GSK also claimed the second half of the expert’s report, which depended on “biological plausibility,” was misleading. GSK claimed this section should be inadmissible because it concluded Paxil’s human impact from animal or independent tissue evidence.

The court disagreed because there were significant limitations to the findings on which the expert depended. However, it concluded these concerns could be dealt with by prudential advice to the jury and thorough cross-examination. As a result, the expert’s testimony on the biological plausibility of Paxil’s production of BAVs was admissible, even though it depended on animal studies.

The court noted that the expert’s testimony that Paxil can generally cause BAV was of no value if he could not also testify that Paxil caused the plaintiff’s child to develop BAV. GSK argued the cardiology expert could not make that connection with certainty because he assumed the plaintiff took Paxil during her first trimester.
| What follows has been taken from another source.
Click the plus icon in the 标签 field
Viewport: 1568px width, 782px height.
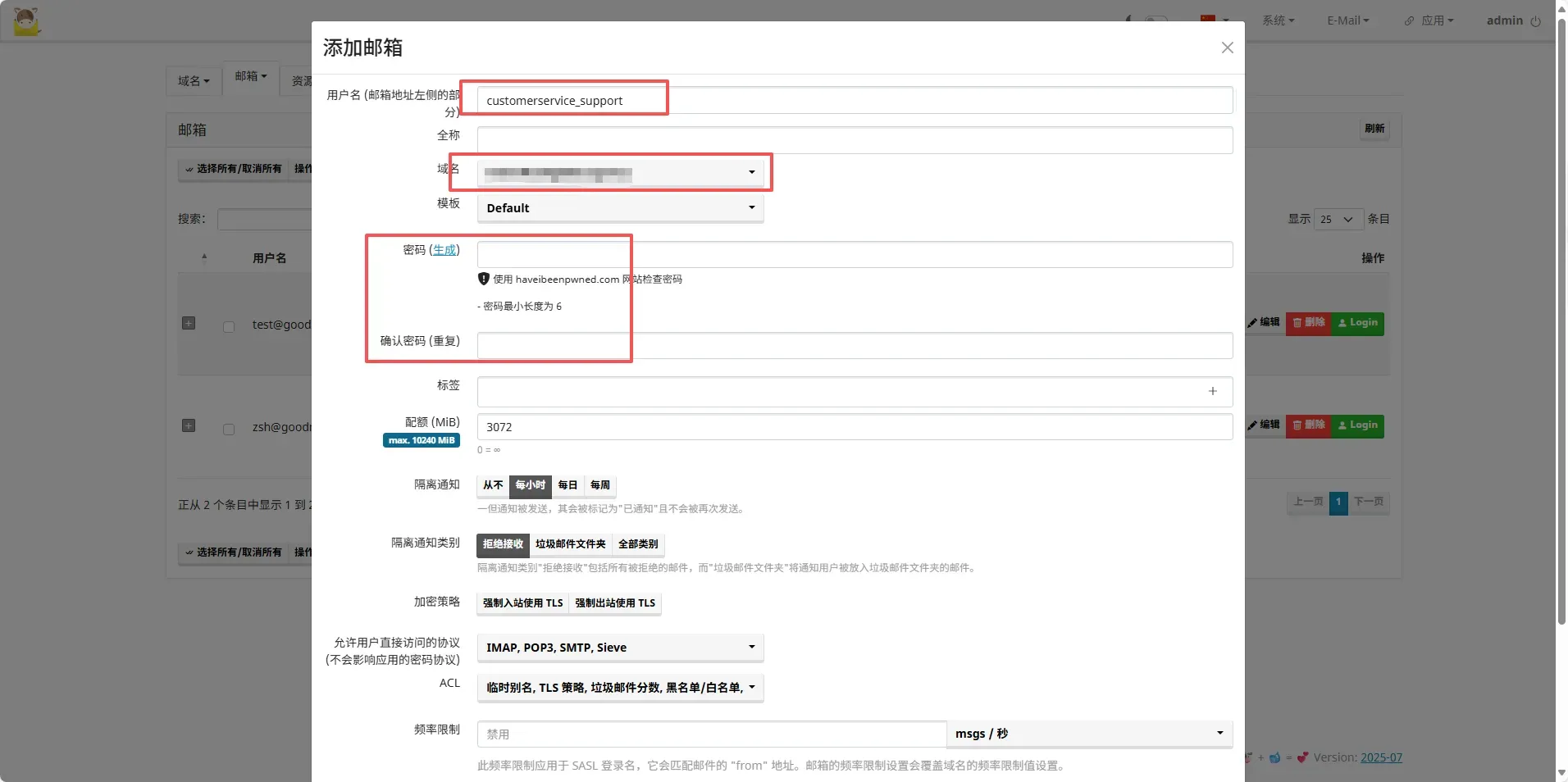pyautogui.click(x=1212, y=392)
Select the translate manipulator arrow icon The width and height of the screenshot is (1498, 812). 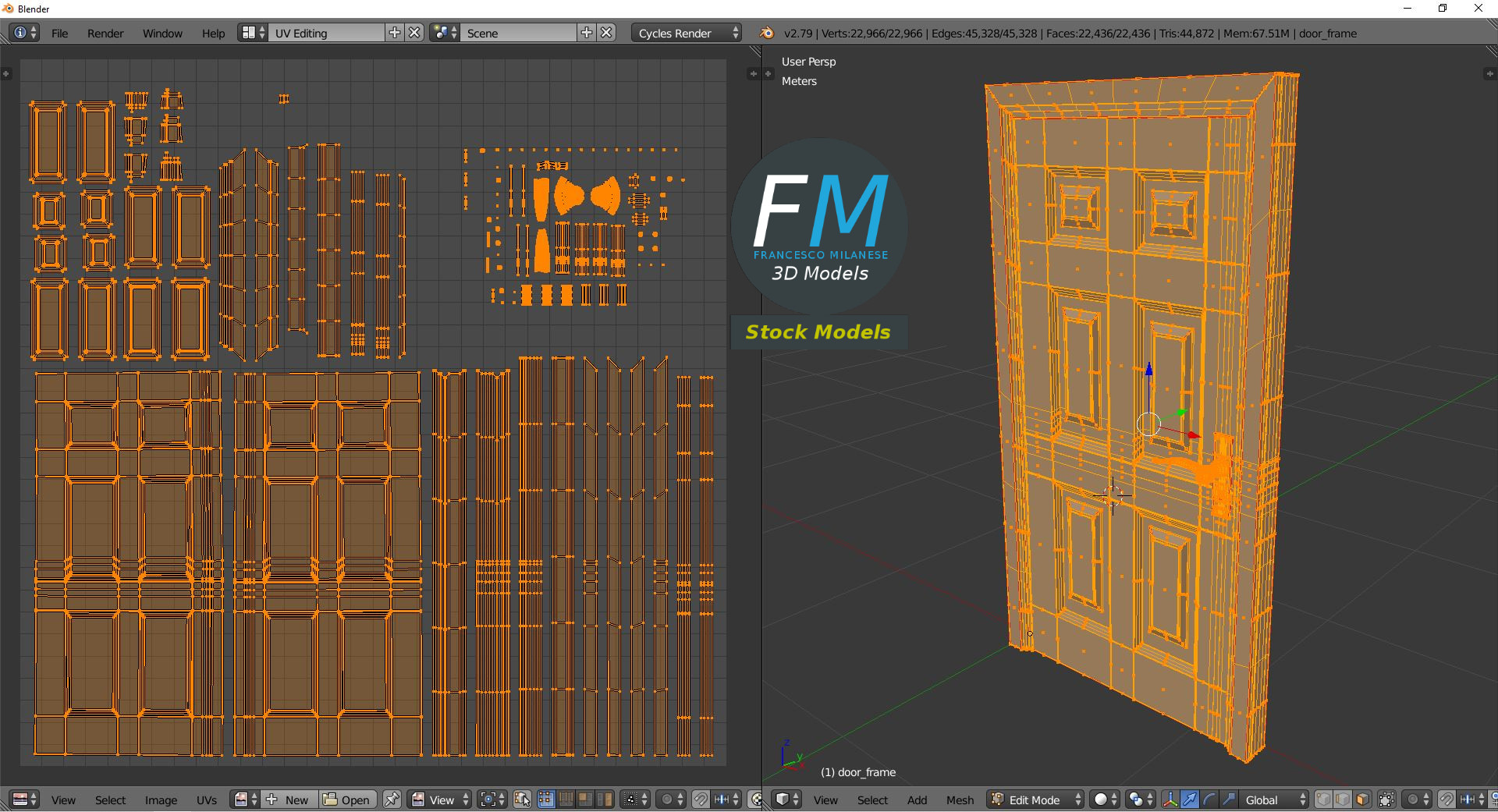tap(1190, 800)
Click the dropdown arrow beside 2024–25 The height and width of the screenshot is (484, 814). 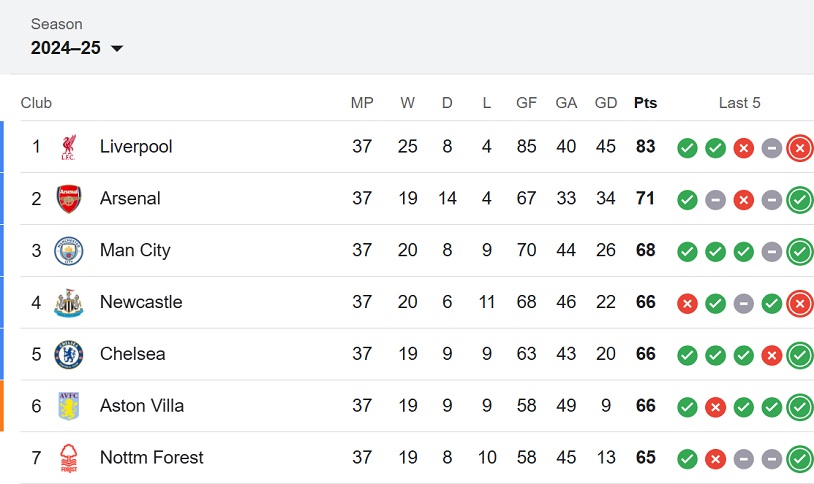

The court rejected the plaintiff’s argument that the absence of evidentiary backing was negated by the expert’s following of differential diagnosis. It stated that without sufficient and reliable evidence that the plaintiff had consumed Paxil during her first trimester. Furthermore, even if she had, no evidence indicated how much she had taken. Therefore, the cardiology expert could not provide reliable specific evidence of causation.

Held

Although the court found that the cardiology expert was qualified to give an opinion in this case, it ruled that his views on the issue of general causation were, in part, inadmissible and that his views on the topic of specific causation were inadmissible. The defendant’s motion to exclude was granted.